My art work of the past 12 years, Eden Turned on its Side, has been concerned with our symbiotic relationship with the E/earth. Focusing on Post-Edenic sites of ecological and social imbalance, the work consists of large-scale extended photographic works. Comprised of three parts, Photosynthesis, Volcano Cycle, and Eden in Iraq, ecologies are explored on the scales of human time, geological time, and mythical time.

An important part of my art work is social practice in the Mesopotamian Marshes of S. Iraq. Here I originated the idea, and have led a team, to build a wastewater garden, a public art and cultural heritage site, that will provide clean water, health, and beauty to a magnificent, ancient and distressed culture. More about this in this link to the web site WWW.EDENINIRAQ.COM. This project has put me in close touch with Marsh Arabs as well as Iraqis at different levels of community and government from Nasiriyah to Baghdad and beyond.

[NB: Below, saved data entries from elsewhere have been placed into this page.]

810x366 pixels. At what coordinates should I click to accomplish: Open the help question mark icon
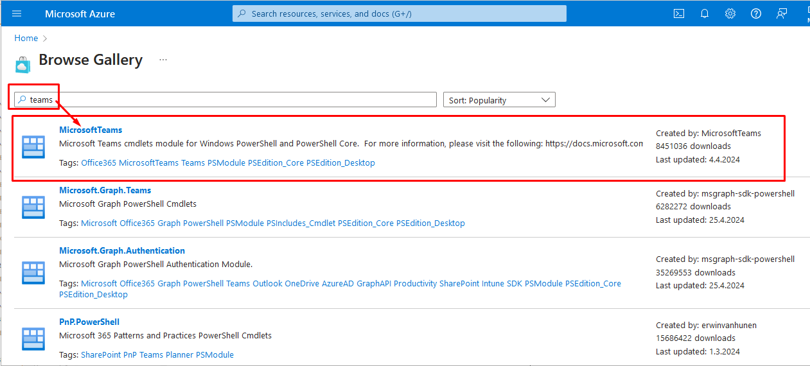click(756, 13)
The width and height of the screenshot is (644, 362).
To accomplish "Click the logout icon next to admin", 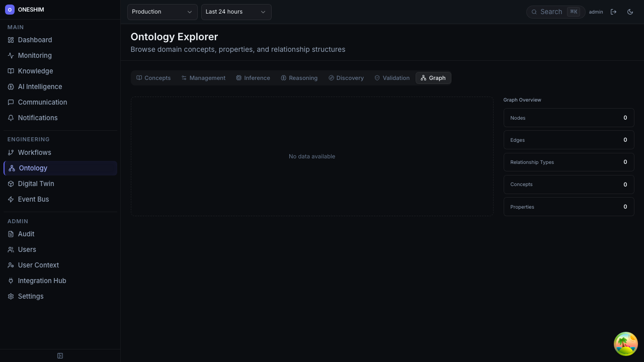I will [613, 12].
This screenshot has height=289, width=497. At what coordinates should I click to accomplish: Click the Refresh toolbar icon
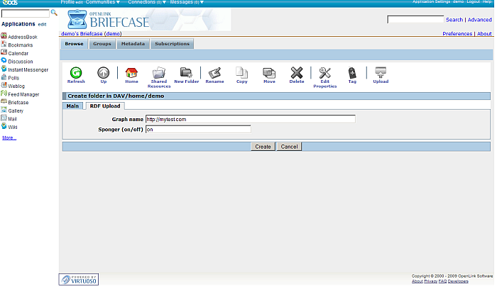click(x=75, y=72)
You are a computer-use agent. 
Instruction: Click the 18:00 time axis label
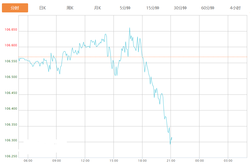click(142, 161)
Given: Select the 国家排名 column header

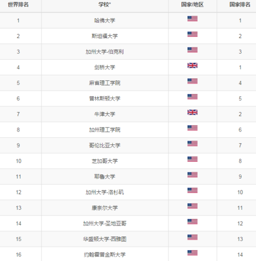Looking at the screenshot, I should coord(240,5).
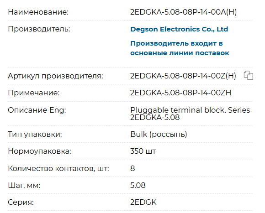
Task: Click the 'Производитель:' field label
Action: (x=39, y=29)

My photoworks from Iraq offer an optimistic view of the people there and the environmental miracles taking place in the Mesopotamian Marshes. For those millions of migrants afloat in Europe today, the ancient marsh Arabs of the Mesopotamian marshes in S. Iraq offer a stunning example of a banished people returning home to restore their desertified land.

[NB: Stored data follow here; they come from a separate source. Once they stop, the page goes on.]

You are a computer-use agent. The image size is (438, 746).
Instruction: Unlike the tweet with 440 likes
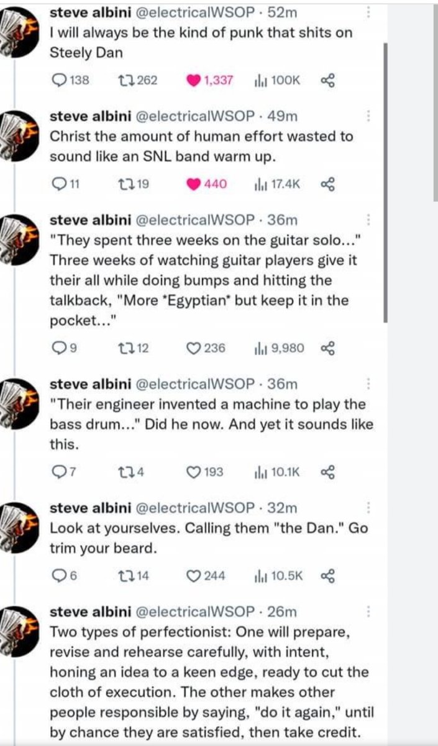[x=193, y=183]
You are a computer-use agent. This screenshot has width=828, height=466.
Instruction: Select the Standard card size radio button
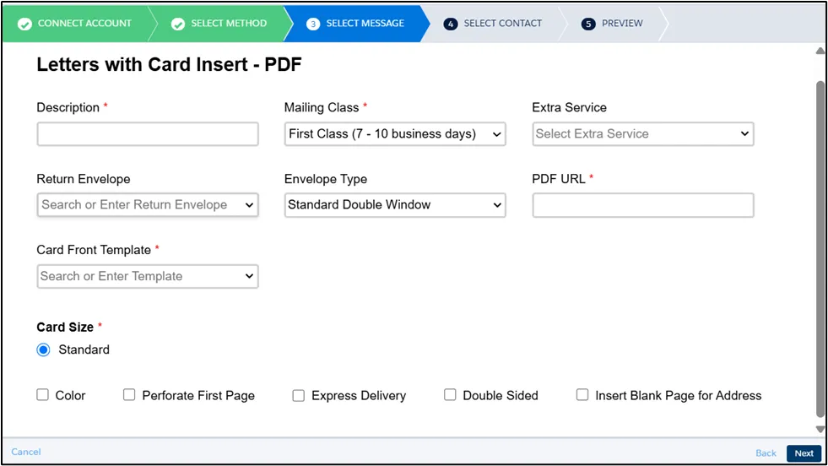pos(44,350)
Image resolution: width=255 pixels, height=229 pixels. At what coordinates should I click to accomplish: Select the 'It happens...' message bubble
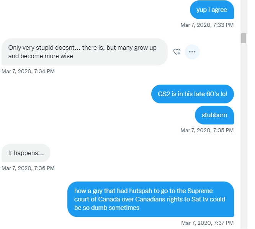pyautogui.click(x=26, y=153)
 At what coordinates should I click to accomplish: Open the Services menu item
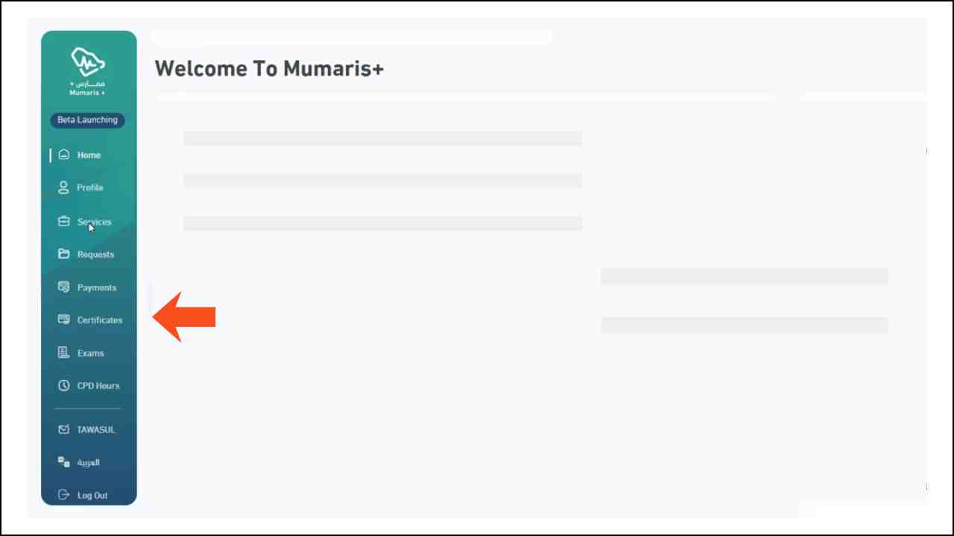[94, 221]
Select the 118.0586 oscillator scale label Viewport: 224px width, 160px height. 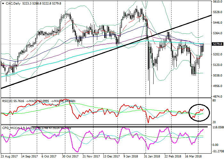tap(218, 127)
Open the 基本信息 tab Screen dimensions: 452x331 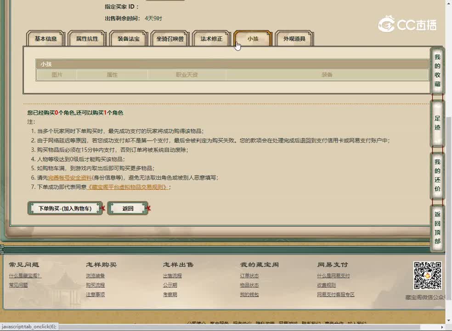point(46,39)
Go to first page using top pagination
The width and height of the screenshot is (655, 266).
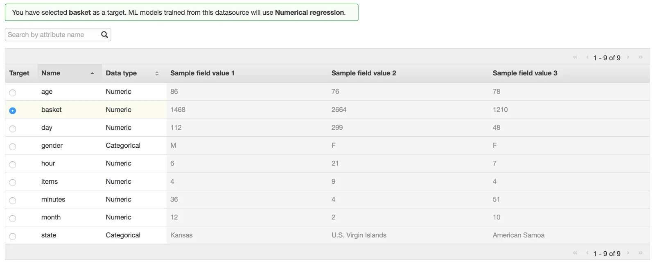click(575, 57)
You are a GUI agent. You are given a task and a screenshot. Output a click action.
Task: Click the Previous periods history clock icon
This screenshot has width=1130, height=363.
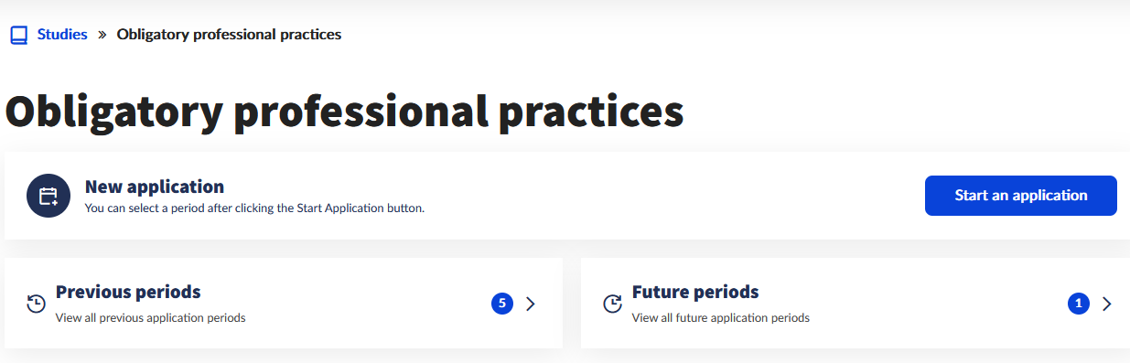click(37, 304)
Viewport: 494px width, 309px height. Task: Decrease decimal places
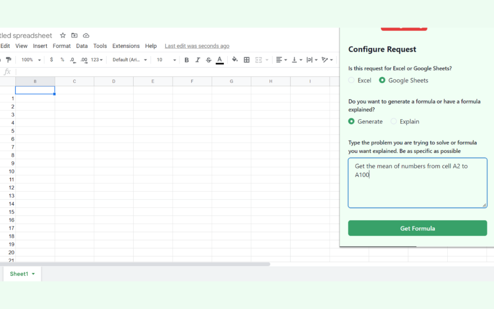pos(72,59)
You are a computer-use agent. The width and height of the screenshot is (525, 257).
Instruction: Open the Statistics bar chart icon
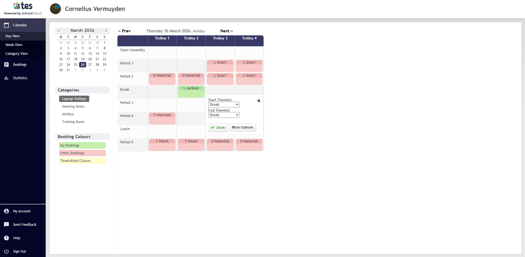tap(7, 78)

Past work into the present:

In 1993 the collaborative photo/video/text exhibition, Critical Mass, traveled by the New Mexico Museum of Art (1993-97), brought the Native Pueblo World into Atomic history. The Meeting from Critical Mass, along with Oppenheimer’s Chair from the first SITE Santa Fe Biennial 1995, were re-exhibited at the NM History Museum in 2018-19. In the extended photowork, The Meeting, portraits and related objects of Natives Americans of St. Ildefonso Pueblo are juxtaposed with those of Manhattan Project Scientists, who knew each other during the making of the first atomic bomb at what is now Los Alamos, New Mexico.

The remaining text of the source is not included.